The solution builds an automated Medallion Architecture (Bronze → Silver → Gold) to ingest data from multiple sources (EMR, Claims, APIs), transform it into a common data model (CDM) with Slowly Changing Dimensions (SCD2), and deliver fact/dimension tables for analytics and KPI reporting such as Accounts Receivable > 90 Days and Days in AR.
- Streamline Accounts Receivable (AR) analysis to reduce outstanding collection periods.
- Track KPIs such as:
- AR > 90 days (aging analysis).
- Days in AR (average collection period).
- Enable hospitals to monitor payments, claims, and follow-ups effectively.
- Provide stakeholders with actionable insights to improve revenue cycle efficiency.
Architecture: Medallion Framework (Landing → Bronze → Silver → Gold)
-
Data Sources
- EMR (Azure SQL DB) → Patients, Providers, Transactions, Encounters, Departments
- Claims Data (Flat Files → ADLS Gen2 Landing)
- NPI & ICD Codes (Public APIs → ADLS Gen2 Bronze)
- CPT Codes (Flat Files → ADLS Gen2 Landing)
-
Data Pipeline
- Azure Data Factory (ADF) → Orchestration & metadata-driven ingestion
- Azure Data Lake Gen2 (ADLS) → Landing, Bronze, Silver, Gold storage
- Azure Databricks → Transformations, CDM, SCD2 implementation
- Delta Lake → Optimized storage for Silver & Gold layers
- Azure Key Vault → Secure credential management
-
Medallion Layers
- Landing → Raw Claims/Flat Files, API dumps
- Bronze → Source-of-truth in Parquet format
- Silver → Data Cleaning, SCD2, Common Data Model (CDM), Quality Checks
- Gold → Aggregated Fact & Dimension tables for BI & analytics
-
Consumption
- Gold layer feeds into BI/Analytics teams for KPI dashboards (e.g., AR trends, Payment delays).
- Azure Data Factory (ADF) – Orchestration, Scheduling, Metadata-driven pipelines
- Azure Data Lake Gen2 (ADLS) – Data storage (Landing/Bronze/Silver/Gold)
- Azure Databricks (PySpark, Delta Lake) – Data transformation, SCD2, CDM
- Azure SQL DB – Source EMR system
- Azure Key Vault – Secrets & credential management
- Unity Catalog (Databricks) – Governance & cataloging
- Power BI (Future Scope) – KPI Reporting & visualization
- Automated Ingestion from SQL DB, Flat Files, and APIs.
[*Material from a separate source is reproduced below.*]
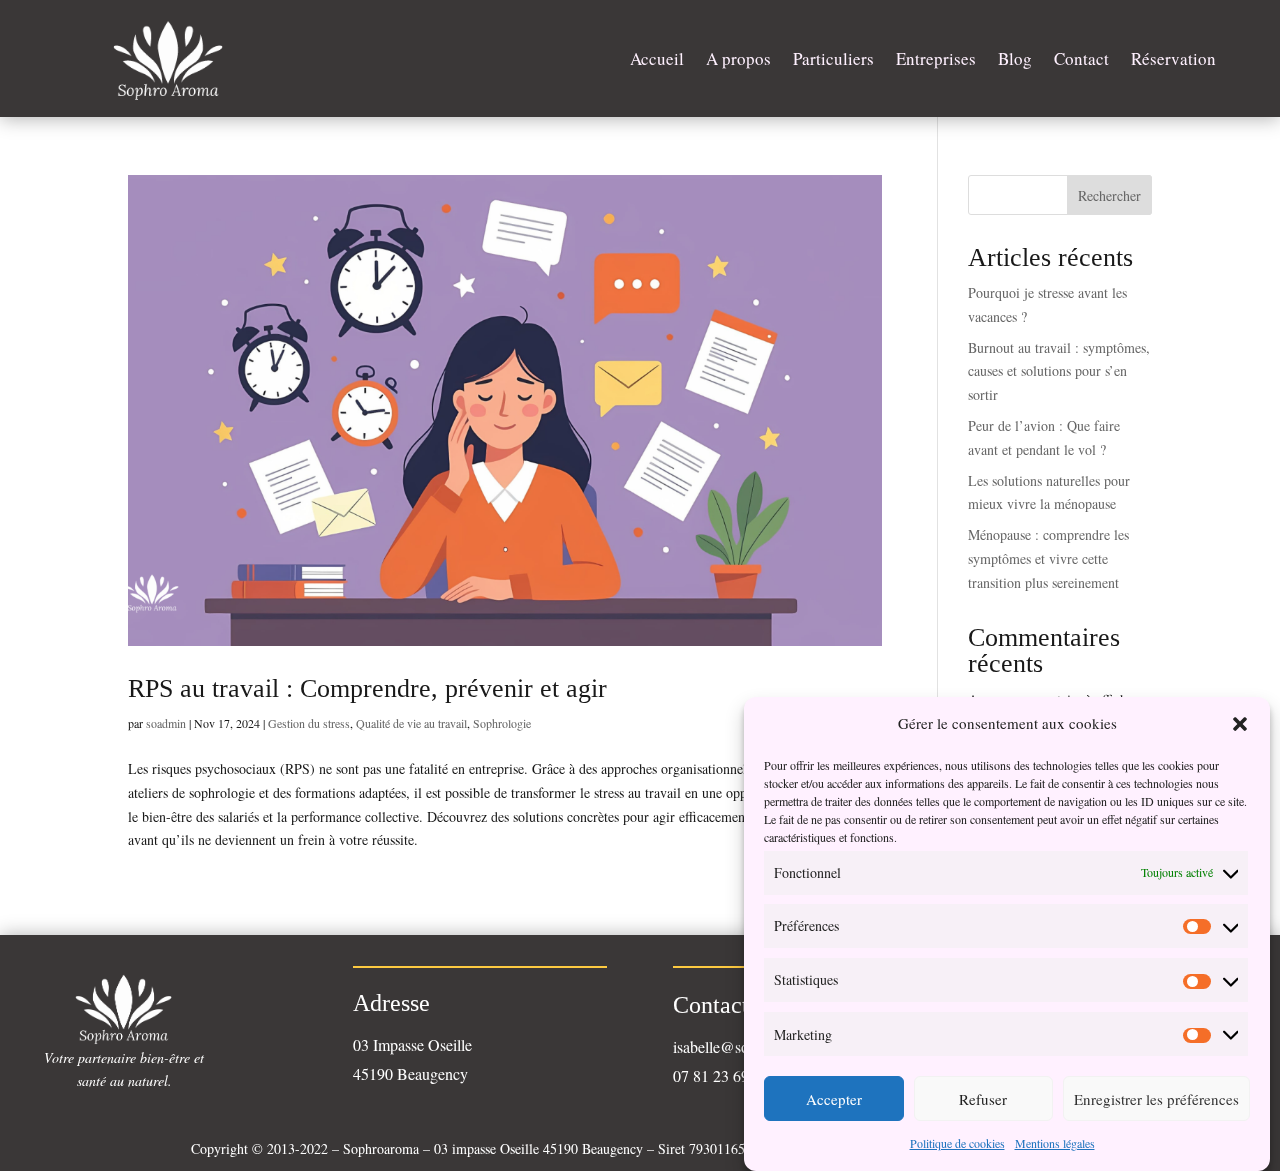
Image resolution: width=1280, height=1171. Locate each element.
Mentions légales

- Audit Logging to track loads and incremental pipelines.
- Incremental & Full Loads based on config-driven pipelines.
- SCD2 Implementation for patient, transactions, and claims history.
- Data Quality Checks (quarantine invalid records).
- Parallelized Pipelines for efficiency.
- Security & Governance via Key Vault and Unity Catalog.
azureProject/
│── landing/
│── bronze/
│── silver/
│── gold/
│── configs/
└── emr/load_config.csv
- % of AR > 90 days = (AR > 90 days) / Total AR
- Days in AR = Total AR / Avg. Daily Charges
- Provider-level AR aging trends
- Claim settlement rates (Insurance vs Patient)
- Enabled hospitals to reduce AR aging with accurate insights.
- Provided fact/dimension models for scalable BI reporting.
- Automated pipelines reduced manual efforts in ETL by >60%.
- Ensured secure, governed, and reliable data delivery for RCM analytics.